‘Hotel Jasmim’ observa a chegada de um nordestino na selva de pedra

Quando a dramaturga baiana Claudia Barral chegou em São Paulo, ela tinha apenas o embrião de uma cena entre um imigrante baiano que vinha trabalhar em São Paulo. Desde sua vinda para a cidade, há uns cinco anos, algumas das sensações que experimentou ganharam voz e corpo em Hotel Jasmim, espetáculo dirigido por Denise Weinberg que abre, nessa sexta, 17, para convidados, a II Mostra de Dramaturgia em Pequenos Formatos Cênicos, no Centro Cultural São Paulo. “Imaginava, como todo mundo, que a cidade era a capital brasileira do trabalho,” diz Claudia. “Com isso, também vinha a relação estreita com o dinheiro e o consumo”, conta.

E é no quarto de um hotel barato que a dramaturga ambienta seu espetáculo. Nele, o jovem baiano Jorge Washington vem para São Paulo trabalhar como garçom no lugar do pai – assassinado quando voltava para casa. “Ele é evangélico, inocente e fica bastante impressionado com a agitação da cidade”, conta a dramaturga. Para Daniel Farias, que interpreta o personagem, o futuro do rapaz logo será atropelado pela velocidade da metrópole. “Ele não tem muitas pretensões, e sua vinda também não foi planejada. Trabalhar na função do pai morto é uma honra para ele”, explica o ator, que também é baiano.

Toda a ingenuidade e a visão servil do trabalho entrarão em choque quando Jorge conhecer seu colega de quarto. Fernando, vivido por Dudu Pelizzari, é um garoto de programa paulistano, que encarna o desencanto e a frieza de mais um sobrevivente da selva. Cercado de uma aparente tranquilidade e controle da situação, o rapaz demonstra outra dinâmica como trabalho. O que um michê faz? – a explicação causará uma pequena catástrofe no imaginário de Jorge. O que aparentam ser empregos opostos, aos poucos a peça revela contornos paralelos.

“São trabalhos pautados no corpo, como principal ferramenta. Tanto o garçom como o michê prestam serviços.
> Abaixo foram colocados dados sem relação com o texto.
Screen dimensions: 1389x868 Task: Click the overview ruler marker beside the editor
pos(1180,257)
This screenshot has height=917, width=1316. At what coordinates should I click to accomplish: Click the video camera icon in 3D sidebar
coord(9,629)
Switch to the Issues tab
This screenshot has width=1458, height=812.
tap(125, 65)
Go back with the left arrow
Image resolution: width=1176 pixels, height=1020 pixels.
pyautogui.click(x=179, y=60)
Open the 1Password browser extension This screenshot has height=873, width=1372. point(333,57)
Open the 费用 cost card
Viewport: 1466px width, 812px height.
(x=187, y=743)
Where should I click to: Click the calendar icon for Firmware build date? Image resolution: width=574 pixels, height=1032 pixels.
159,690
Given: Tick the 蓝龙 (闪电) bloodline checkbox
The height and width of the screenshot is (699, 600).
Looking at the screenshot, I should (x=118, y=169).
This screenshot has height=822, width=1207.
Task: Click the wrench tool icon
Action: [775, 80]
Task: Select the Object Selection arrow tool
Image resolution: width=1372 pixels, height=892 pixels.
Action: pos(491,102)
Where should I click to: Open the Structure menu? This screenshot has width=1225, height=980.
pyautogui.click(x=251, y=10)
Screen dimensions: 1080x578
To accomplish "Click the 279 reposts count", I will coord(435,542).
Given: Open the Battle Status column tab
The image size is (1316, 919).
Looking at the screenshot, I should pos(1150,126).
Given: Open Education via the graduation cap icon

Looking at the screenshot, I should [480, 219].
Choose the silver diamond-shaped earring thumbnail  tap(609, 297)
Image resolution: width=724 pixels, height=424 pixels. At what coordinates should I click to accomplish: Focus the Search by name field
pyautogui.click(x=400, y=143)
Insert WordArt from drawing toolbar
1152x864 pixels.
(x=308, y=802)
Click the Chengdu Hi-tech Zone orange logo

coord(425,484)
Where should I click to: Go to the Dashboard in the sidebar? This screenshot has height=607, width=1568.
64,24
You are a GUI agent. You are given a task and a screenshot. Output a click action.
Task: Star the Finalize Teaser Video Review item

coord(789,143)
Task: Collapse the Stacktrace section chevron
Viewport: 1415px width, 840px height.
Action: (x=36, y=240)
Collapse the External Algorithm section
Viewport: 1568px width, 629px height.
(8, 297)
Fora disso, eles não têm rosto ou qualquer serventia na sociedade.” Farias observa que, quando chegou em São Paulo, fez amizades com garçons e o porteiro do seu prédio, pois todos vieram do Nordeste para trabalhar São Paulo. “Isso me deu uma certa sensação de segurança, diante da indiferença e preconceito.” Para ilustrar, ele logo se recorda de um episódio quando passava de bicicleta por uma rua. “Eu estava vestindo uma camisa do Bahia e alguém gritou: ‘Paraíba!’ Como explicar que o Nordeste é muito maior que isso?”

Já Pelizzari conta que entrevistou alguns garotos de programa para compor seu personagem. “Quase todos dizem que fazem programa porque gostam. Eles admiram o desejo que seus clientes sentem, mas apenas um michê assumiu que o prejuízo é maior. Muitos deles não têm outra profissão.” Cláudia acrescenta que, nesse caso, o trabalho também funciona como um símbolo fálico. “É preciso ser forte e bruto para sobreviver.”

Outra faceta que a dramaturga revela são os pontos de vistas dos rapazes sobre as mulheres. De um lado, a formação religiosa de Jorge faz com que ele diferencie as mulheres em categorias como “para casar” e aquelas que “não se dão o respeito”. Já Fernando manifesta indiferença com os gritos da vizinha que apanha do marido. “Ela gosta”, o garoto de programa vai justificar. “O machismo não tem geografia, nem região e nem rosto”, defende Cláudia. “Quando aparece a figura feminina em uma janela, os dois demonstram suas compreensões extremistas e equivocadas.”

E, para dialogar com ideia de um hotel decaído, a montagem vai na contramão de representar um quarto como cenário. No palco, André Cortez concebe um outdoor de costas para a plateia. “Eles trabalham, mas estão apartados do consumo, e só existem para sustentar essa estrutura”, conta o cenógrafo.

As informações são do jornal O Estado de S. Paulo.